Segment Open
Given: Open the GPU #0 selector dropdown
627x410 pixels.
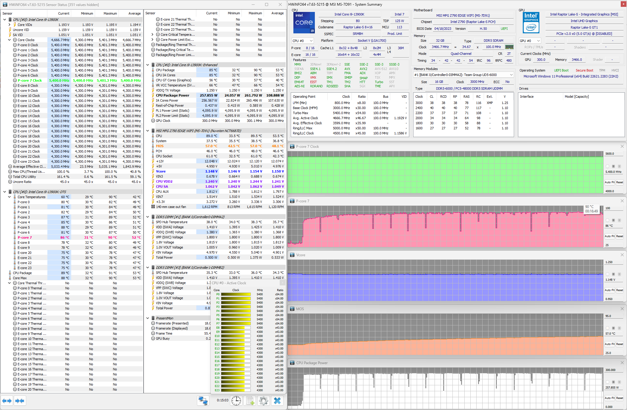Looking at the screenshot, I should 530,41.
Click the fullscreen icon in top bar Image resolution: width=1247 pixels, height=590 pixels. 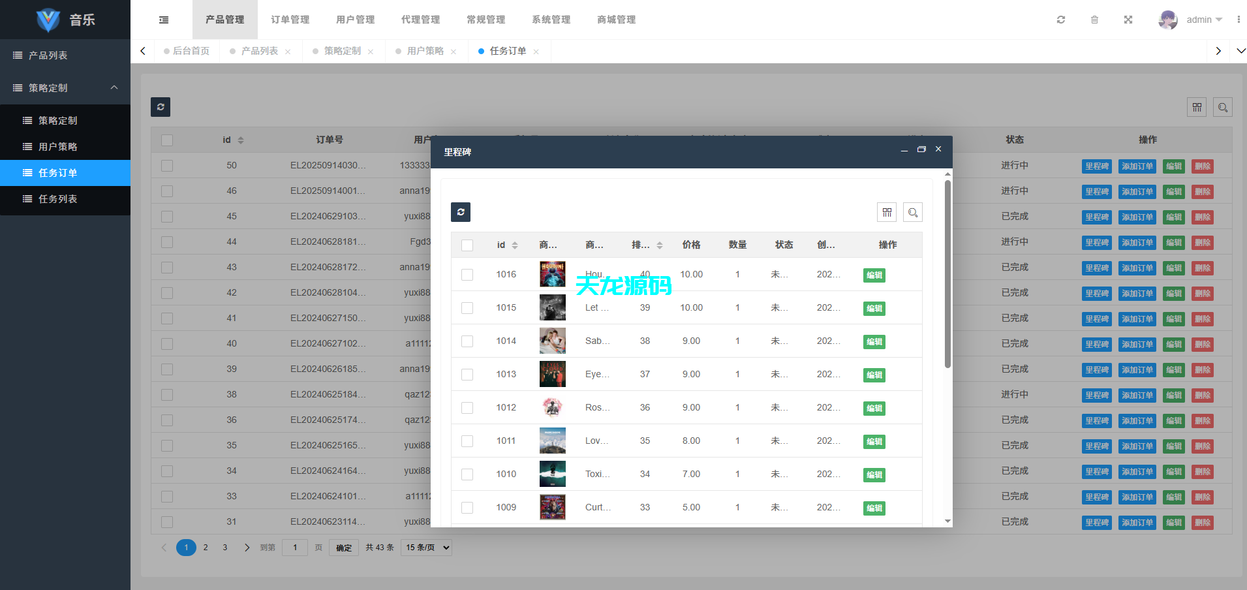click(x=1129, y=20)
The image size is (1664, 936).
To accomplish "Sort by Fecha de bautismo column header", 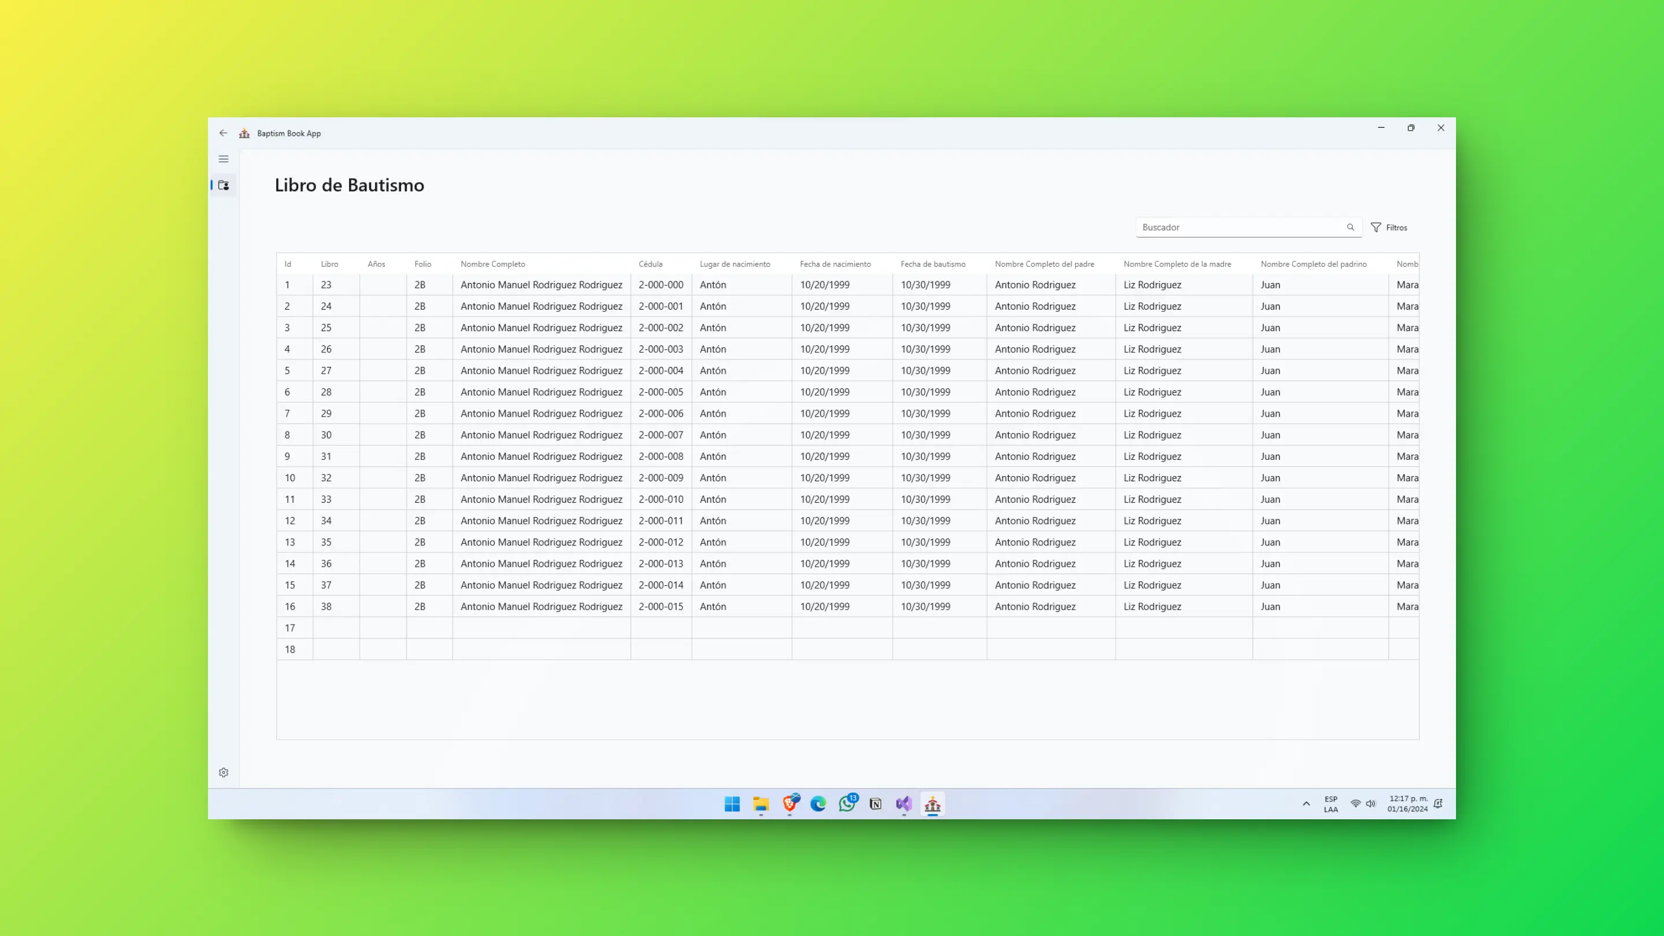I will (x=933, y=264).
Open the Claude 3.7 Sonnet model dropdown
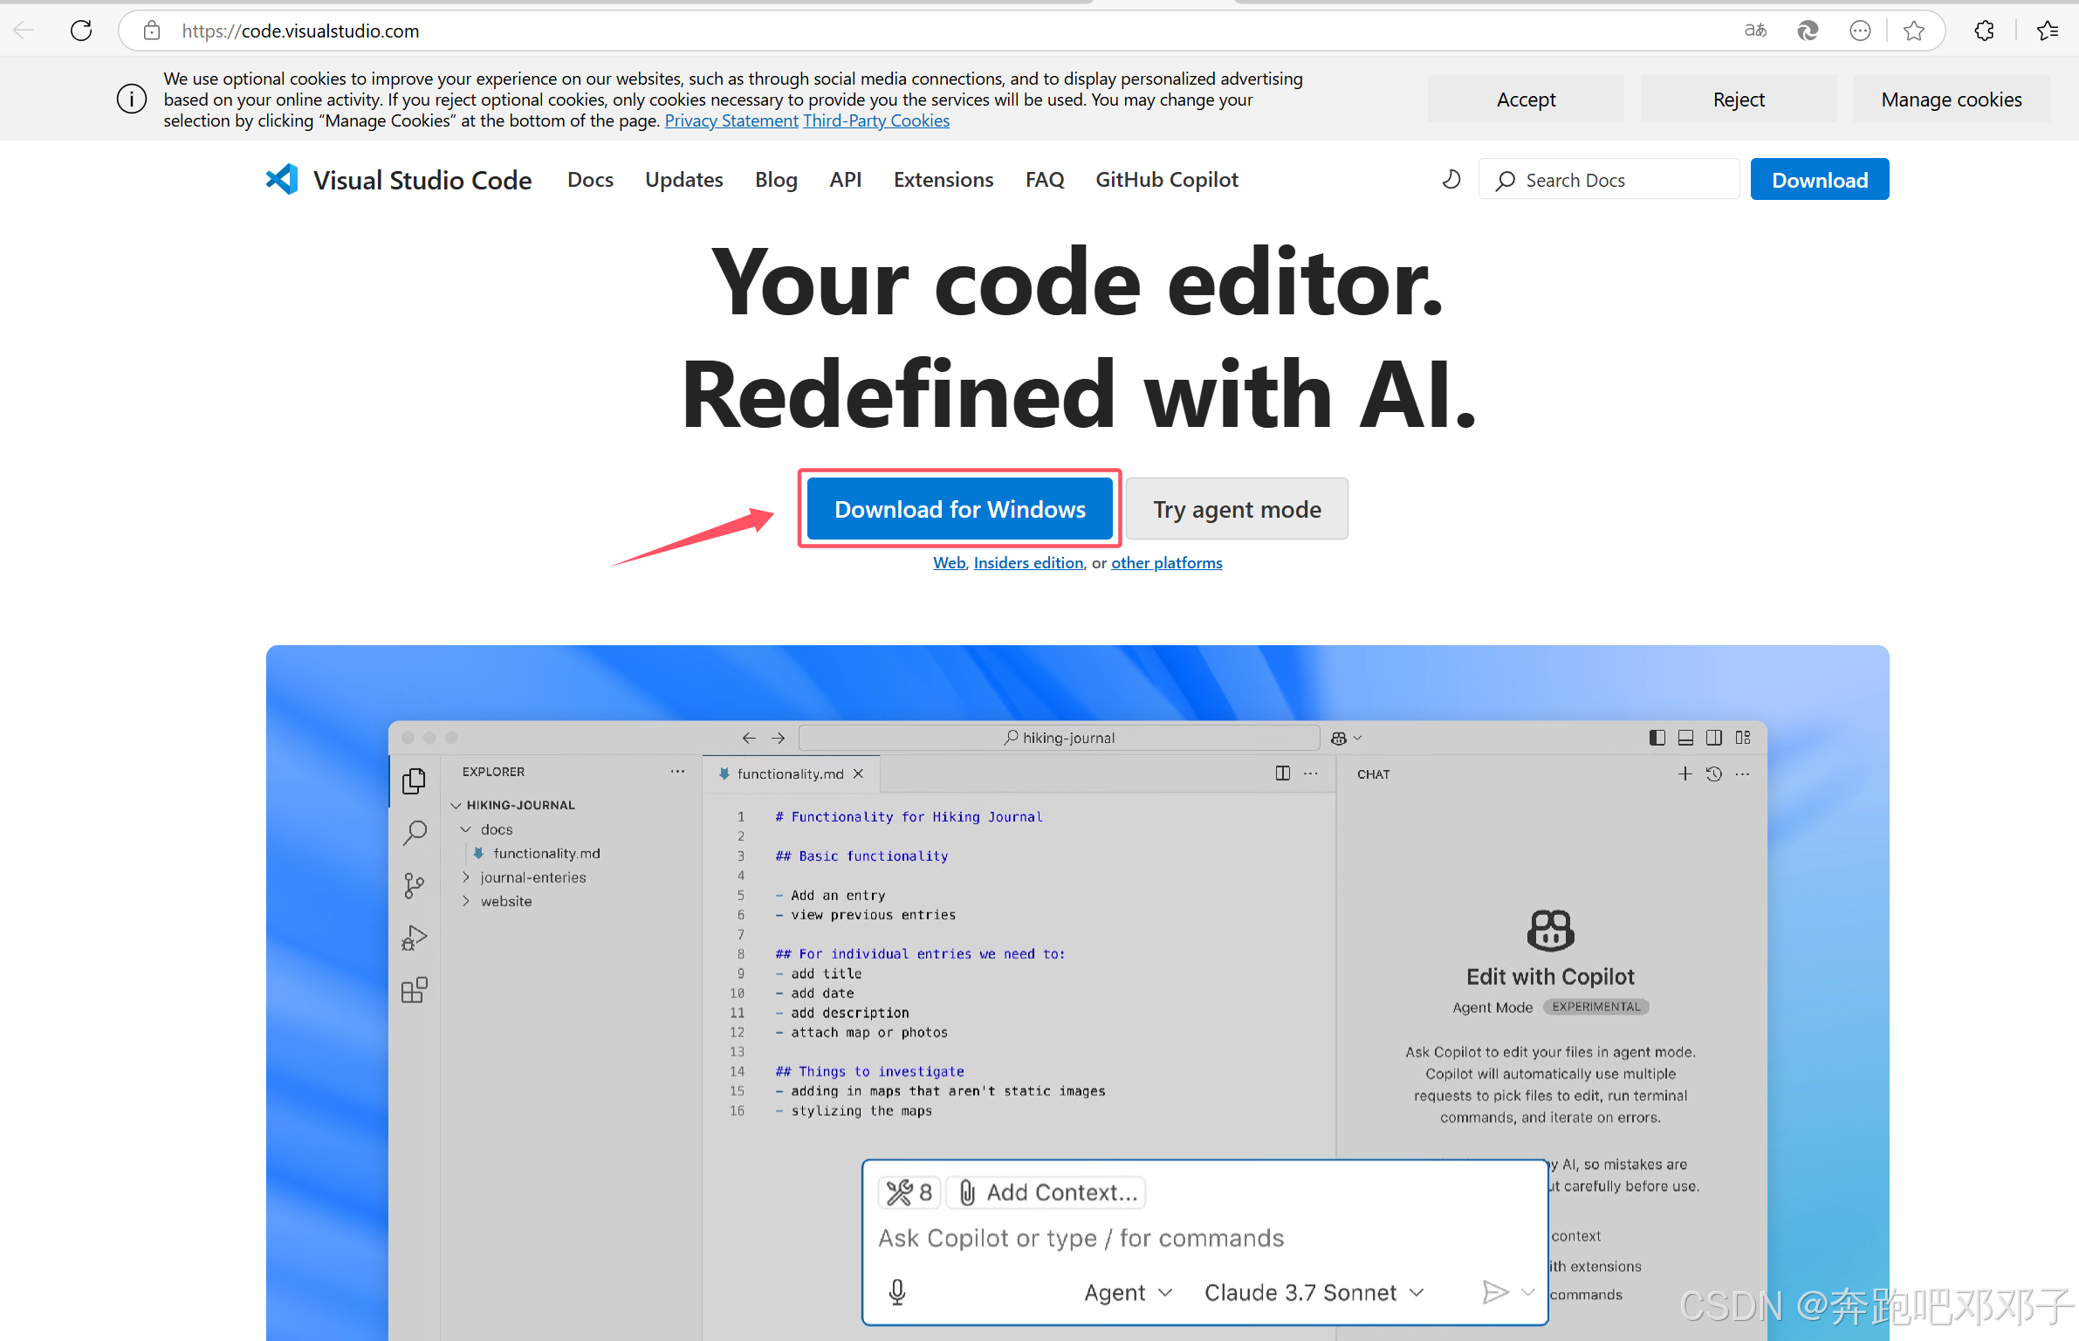Screen dimensions: 2079x1341 [x=1314, y=1292]
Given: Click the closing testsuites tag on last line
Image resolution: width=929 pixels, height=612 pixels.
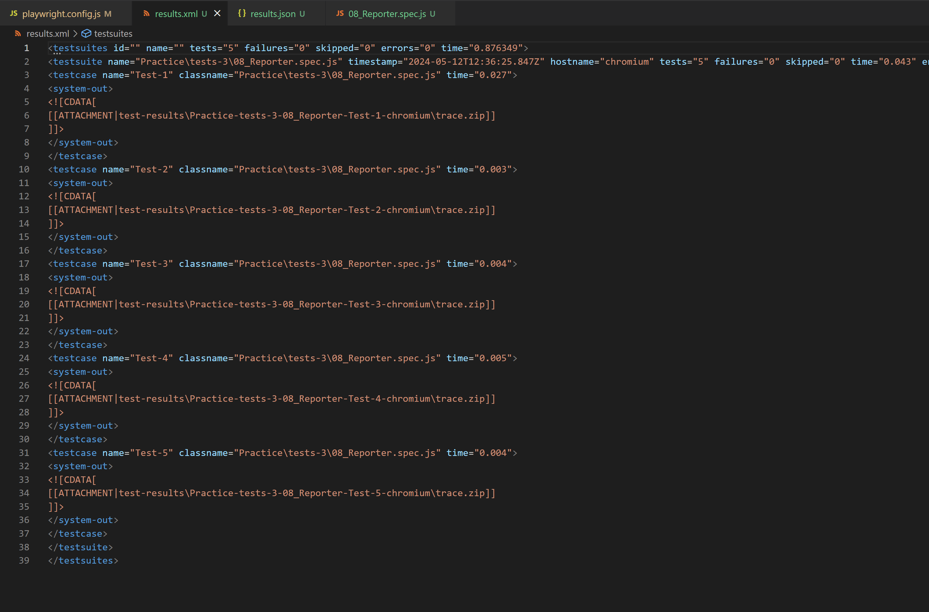Looking at the screenshot, I should pyautogui.click(x=83, y=560).
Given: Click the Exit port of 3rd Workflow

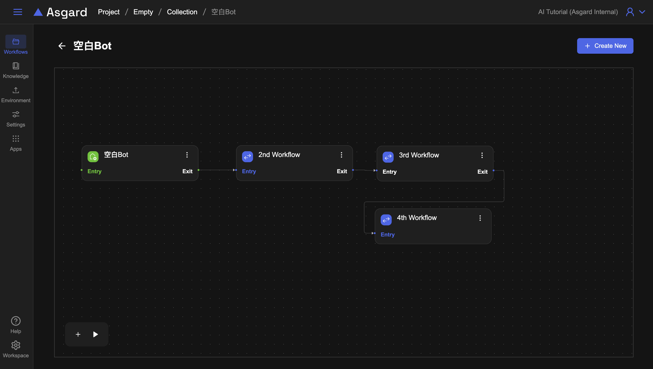Looking at the screenshot, I should (x=493, y=171).
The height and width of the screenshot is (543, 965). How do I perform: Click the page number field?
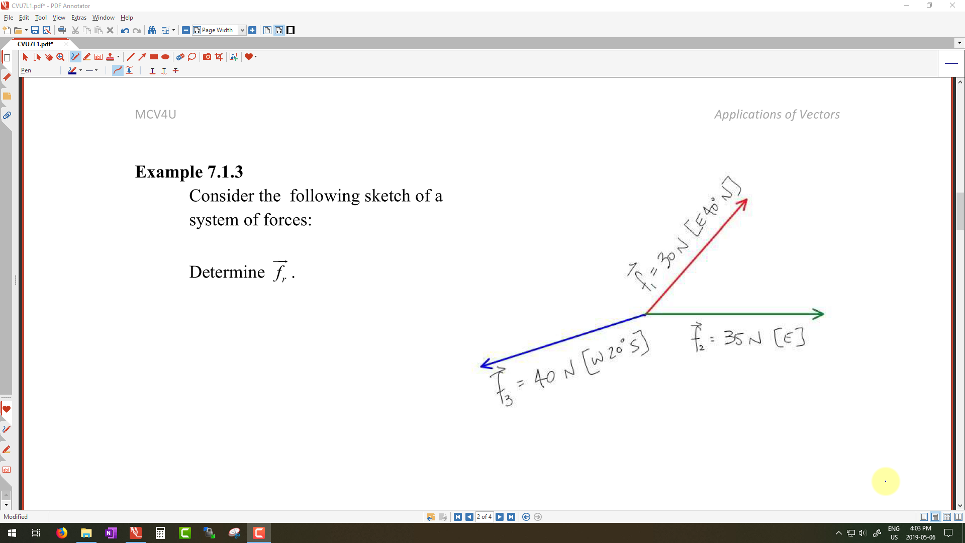click(x=484, y=517)
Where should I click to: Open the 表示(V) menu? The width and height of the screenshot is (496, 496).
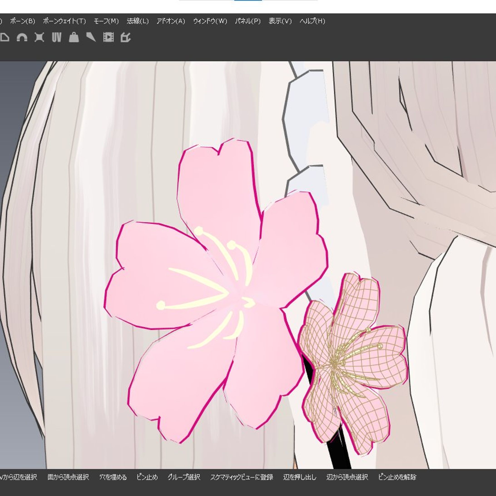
Segment Closed
• _REQUIREMENT_: What must be output is the exact run of lines from the one holding "Given: Click the closing" through the end of the entries above, both ends included, minus the pictures.

• _WRITTEN SOLUTION_:
Given: Click the closing testsuites tag on last line
Image resolution: width=929 pixels, height=612 pixels.
Looking at the screenshot, I should pyautogui.click(x=83, y=560).
Given: Click the Exit port of 3rd Workflow

Looking at the screenshot, I should (x=493, y=171).
The height and width of the screenshot is (543, 965). How do I perform: Click the page number field?
click(x=484, y=517)
Where should I click to: Open the 表示(V) menu? The width and height of the screenshot is (496, 496).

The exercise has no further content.